A model for forced vibrations of ceramic/metallic thick rings

In this paper a general model for transient dynamic analysis of functionally graded material (FGM) thick arch/ring is introduced. The material is arbitrarily distributed between metal (aluminium or steel) and ceramic (Alumnina or Silicon carbide) phases, according to several types of functional distributions, including exponential law, power law, sigmoid law, among others. The model, developed within the context of strength-of-materials theory, includes many others theories as particular cases. For example, Timoshenko beam and other first-order shear deformation theories.
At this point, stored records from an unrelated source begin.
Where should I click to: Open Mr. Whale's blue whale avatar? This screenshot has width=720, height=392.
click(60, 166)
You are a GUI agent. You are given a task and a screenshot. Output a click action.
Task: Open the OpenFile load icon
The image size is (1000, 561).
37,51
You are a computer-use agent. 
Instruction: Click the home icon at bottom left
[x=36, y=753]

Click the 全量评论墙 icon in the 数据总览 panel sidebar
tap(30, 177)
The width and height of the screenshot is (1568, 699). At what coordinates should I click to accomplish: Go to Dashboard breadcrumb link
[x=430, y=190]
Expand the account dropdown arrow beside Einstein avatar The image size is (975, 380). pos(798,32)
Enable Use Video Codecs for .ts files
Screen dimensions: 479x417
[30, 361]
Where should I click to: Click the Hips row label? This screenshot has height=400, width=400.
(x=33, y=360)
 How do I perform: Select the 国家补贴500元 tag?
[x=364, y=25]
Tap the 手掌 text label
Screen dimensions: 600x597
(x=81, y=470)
The material properties such as Young’s modulus, shear modulus, density, can arbitrarily vary along the generally-shaped cross-section (that can be a multiply connected region), however holding symmetry with respect to the motion plane. The tangential stresses are consistently featured by the classical internal equilibrium equations in polar coordinates. This allows the proper calculation of the shear coefficient, which is crucial in this class of theories. The three fully coupled motion equations are solved in order to carry out studies of natural vibrations as well as transient dynamics under a general type of applied loads. The transient solution is reached by means of a modal superposition method appealing to “ad hoc” orthogonality conditions. Numerical studies are presented to show qualitatively and quantitatively the vibratory features of ceramic/metallic thick arches/rings with graded properties.